Bugs when transformer.allowOptionalDependencies=true
This issue tracks known bugs in the implementation of allowOptionalDependencies in https://github.com/facebook/metro/pull/511.
While allowOptionalDependencies is off by default in Metro, it is on by default for apps built using the React Native CLI: https://github.com/react-native-community/cli/pull/1350.
Bug 1: Unresolved optional dependencies are broken at runtime, along with subsequent requires/imports in the same file.
Repro: https://github.com/motiz88/metro-optional-deps-bug-1
const A = require('./a.js');
let B;
try {
B = require('./b.js');
} catch {}
const C = require('./c.js');
The above module compiles to
const A = metroRequire(dependencyMap[0]);
let B;
try {
B = metroRequire(dependencyMap[1]);
} catch {}
const C = metroRequire(dependencyMap[2]);
Where dependencyMap is assumed to have an entry for each required module. But if ./b.js is unresolved at build time, dependencyMap will only have entries for A and C. Therefore the following lines behave incorrectly:
B = metroRequire(dependencyMap[1]); // B evaluates to require('./c.js') !

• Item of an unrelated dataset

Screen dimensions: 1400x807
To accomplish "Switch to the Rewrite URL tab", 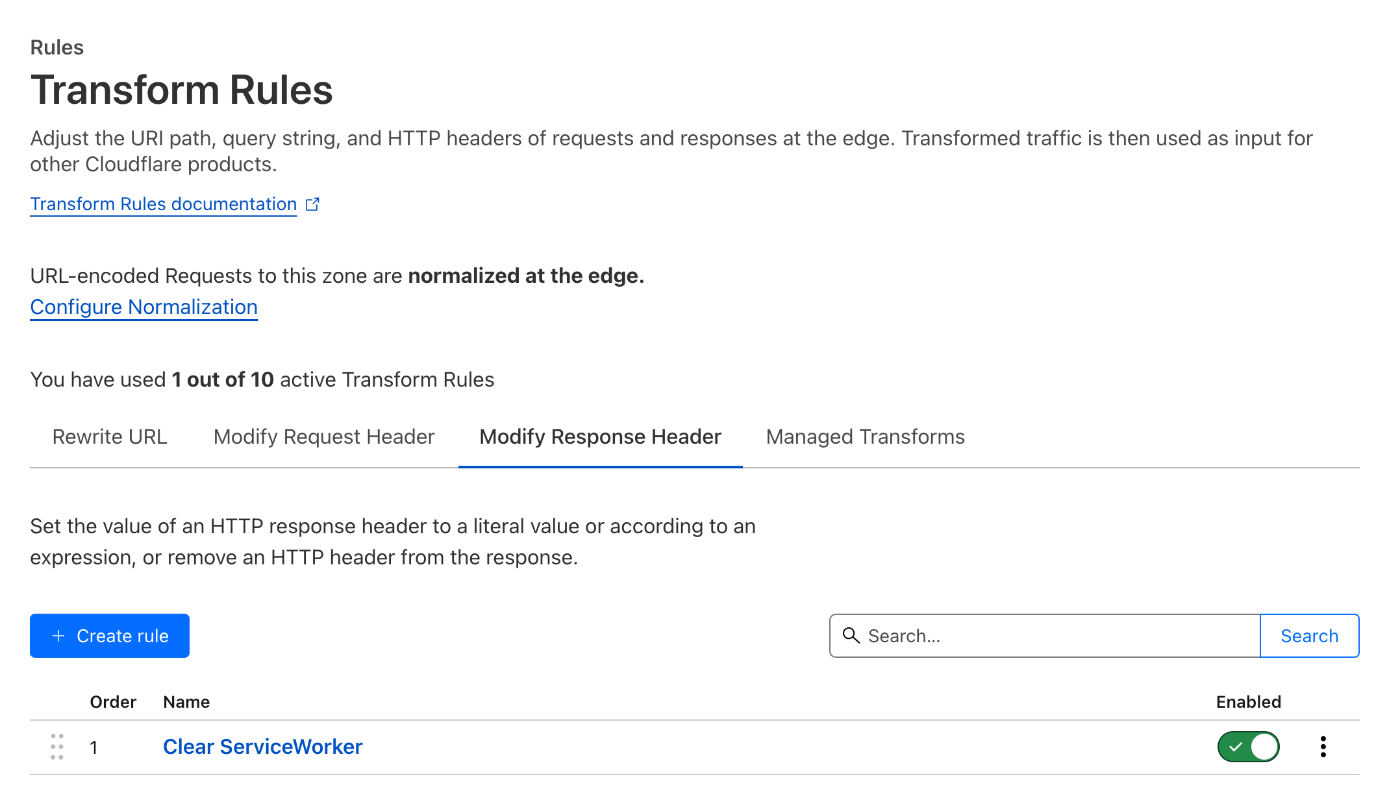I will point(110,437).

const C = metroRequire(dependencyMap[2]); // C evaluates to metroRequire(undefined), which throws an error
Bug 2: If an optional dependency is unresolved and later becomes resolvable (e.g. the package is installed while Metro is running), Metro will not detect this unless the origin file is also modified (or Metro is restarted).
This is because we don't always invalidate dependency resolutions correctly. In this case, we do not track the relationship between the initially-missing dependency (and the paths it might appear in) and the origin file, so Metro has no reason to mark the origin file as modified when the dependency later appears. (This is a broader problem with our resolver architecture that affects more than just optional dependencies.)
Does anyone know how to solve this problem?
Useful context here, is this is a known limitation, even if (arguably) not easy to learn about:
Dependencies after an unresolved optional dependency (such as c.js after b.js) are, as you mention, dropped altogether from the dependency map, which means B evaluates as C and C is the one that fails.
This can be worked around by spltting your files so whatever optional requires you have are the last require done in any given file. Fixing this (see linked source below) requires propagating the "null/optional" resolution through metro so dependencyMap knows about it in the end.